# Chris Hardwick 4x4 BLD 6:56.75 solve at Decatur Open 2008



## shafiqdms1 (Dec 4, 2008)

Here is a video that I took at Decatur Open 08 of Chris Hardwick solving the 4x4 blindfolded. Even though it was 1 1/2 months ago, I just thought of posting it so here it is:


----------



## joey (Dec 4, 2008)

Did chris glue his elbows to his body?


----------



## EmersonHerrmann (Dec 4, 2008)

Nice nice nice  took a little while to recall after he put the blindfold on...still awesome though!


----------



## McWizzle94 (Dec 4, 2008)

Nice Solve!


----------



## jackolanternsoup (Dec 4, 2008)

I wanna be like that... Lol.

[edit] Wait shouldn't this be in the video section?


----------



## shafiqdms1 (Dec 4, 2008)

jackolanternsoup said:


> I wanna be like that... Lol.
> 
> [edit] Wait shouldn't this be in the video section?

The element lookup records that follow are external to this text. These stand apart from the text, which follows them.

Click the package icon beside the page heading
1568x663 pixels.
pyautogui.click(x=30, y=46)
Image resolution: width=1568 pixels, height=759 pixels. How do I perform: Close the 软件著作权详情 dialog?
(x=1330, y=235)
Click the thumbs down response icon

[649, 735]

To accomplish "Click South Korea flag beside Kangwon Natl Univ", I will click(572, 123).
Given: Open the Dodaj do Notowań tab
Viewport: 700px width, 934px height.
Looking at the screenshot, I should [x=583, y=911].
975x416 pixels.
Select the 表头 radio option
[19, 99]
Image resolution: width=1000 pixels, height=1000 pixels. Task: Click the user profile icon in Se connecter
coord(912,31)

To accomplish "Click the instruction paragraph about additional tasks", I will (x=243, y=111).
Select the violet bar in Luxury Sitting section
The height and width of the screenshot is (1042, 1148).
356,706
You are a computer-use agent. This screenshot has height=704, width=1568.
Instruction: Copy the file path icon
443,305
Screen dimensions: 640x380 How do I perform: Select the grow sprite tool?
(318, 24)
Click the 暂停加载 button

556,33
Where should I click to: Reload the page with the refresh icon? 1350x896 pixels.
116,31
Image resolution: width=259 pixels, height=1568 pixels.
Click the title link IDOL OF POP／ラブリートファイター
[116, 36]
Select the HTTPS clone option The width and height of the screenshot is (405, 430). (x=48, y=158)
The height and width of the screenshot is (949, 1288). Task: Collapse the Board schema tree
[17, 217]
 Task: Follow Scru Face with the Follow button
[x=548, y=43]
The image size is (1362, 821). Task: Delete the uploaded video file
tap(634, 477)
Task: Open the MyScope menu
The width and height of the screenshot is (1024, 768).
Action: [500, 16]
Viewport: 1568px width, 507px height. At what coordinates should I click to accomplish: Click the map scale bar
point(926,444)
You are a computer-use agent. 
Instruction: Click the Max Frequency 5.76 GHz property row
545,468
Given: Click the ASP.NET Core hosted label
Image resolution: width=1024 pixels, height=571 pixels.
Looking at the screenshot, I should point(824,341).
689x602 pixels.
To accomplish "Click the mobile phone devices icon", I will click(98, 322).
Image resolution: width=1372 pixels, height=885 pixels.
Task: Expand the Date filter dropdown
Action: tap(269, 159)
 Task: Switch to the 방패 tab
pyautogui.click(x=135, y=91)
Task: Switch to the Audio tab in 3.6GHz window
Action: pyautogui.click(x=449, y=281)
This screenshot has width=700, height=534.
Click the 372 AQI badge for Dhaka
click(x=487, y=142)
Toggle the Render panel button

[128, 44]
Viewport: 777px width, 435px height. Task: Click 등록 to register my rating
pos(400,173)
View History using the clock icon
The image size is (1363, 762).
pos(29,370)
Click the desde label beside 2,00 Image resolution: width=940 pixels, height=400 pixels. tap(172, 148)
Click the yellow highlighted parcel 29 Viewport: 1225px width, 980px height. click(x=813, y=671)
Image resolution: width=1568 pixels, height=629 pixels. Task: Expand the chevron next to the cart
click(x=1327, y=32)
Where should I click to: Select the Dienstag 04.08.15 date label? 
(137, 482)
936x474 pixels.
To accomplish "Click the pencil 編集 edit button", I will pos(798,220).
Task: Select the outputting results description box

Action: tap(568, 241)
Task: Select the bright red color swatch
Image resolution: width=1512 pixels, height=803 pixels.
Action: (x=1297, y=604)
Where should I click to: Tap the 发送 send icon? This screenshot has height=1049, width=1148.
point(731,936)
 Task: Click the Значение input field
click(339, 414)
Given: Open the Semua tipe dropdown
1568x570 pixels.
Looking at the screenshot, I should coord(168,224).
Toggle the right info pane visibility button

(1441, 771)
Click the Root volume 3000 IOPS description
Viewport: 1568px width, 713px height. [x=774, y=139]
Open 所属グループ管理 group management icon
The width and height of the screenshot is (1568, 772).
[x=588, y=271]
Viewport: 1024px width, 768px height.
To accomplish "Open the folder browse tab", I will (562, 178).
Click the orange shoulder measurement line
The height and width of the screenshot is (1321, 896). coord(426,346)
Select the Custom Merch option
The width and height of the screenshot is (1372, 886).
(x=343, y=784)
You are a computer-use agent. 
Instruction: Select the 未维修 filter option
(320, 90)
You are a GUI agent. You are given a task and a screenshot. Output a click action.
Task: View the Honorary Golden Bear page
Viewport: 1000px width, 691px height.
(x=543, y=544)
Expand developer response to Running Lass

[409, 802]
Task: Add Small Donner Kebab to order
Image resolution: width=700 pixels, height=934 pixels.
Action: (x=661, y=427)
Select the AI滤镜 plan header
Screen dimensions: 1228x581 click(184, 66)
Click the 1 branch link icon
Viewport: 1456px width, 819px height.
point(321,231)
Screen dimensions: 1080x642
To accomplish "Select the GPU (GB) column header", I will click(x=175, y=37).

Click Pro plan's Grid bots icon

I dont know I see videos on the speedsolving category and since it fits the BLD category perfectly I didn't see that there would be a problem.

-Shafiq


----------



## Derrick Eide17 (Dec 4, 2008)

joey said:


> Did chris glue his elbows to his body?



LOOOOL


----------



## Hadley4000 (Dec 4, 2008)

Haha, you hear me talking the whole way through.

And lolz at Arielle being the judge. She is so short and Chris is tall XD


----------



## shafiqdms1 (Dec 4, 2008)

Hadley4000 said:


> Haha, you hear me talking the whole way through.
> 
> And lolz at Arielle being the judge. She is so short and Chris is tall XD



lol yeap after all you were sitting next to me 

lol


----------



## Hadley4000 (Dec 4, 2008)

shafiqdms1 said:


> lol yeap after all you were sitting next to me




And I talk non-stop


----------



## Derrick Eide17 (Dec 5, 2008)

Hadley4000 said:


> shafiqdms1 said:
> 
> 
> > lol yeap after all you were sitting next to me
> ...



hmm really? if so then you should respond to this quote! 

but on topic, chris is totally amazing. He should just hold the WR forever and ever and I would be happy


----------



## shafiqdms1 (Dec 5, 2008)

Hadley4000 said:


> shafiqdms1 said:
> 
> 
> > lol yeap after all you were sitting next to me
> ...



lol


----------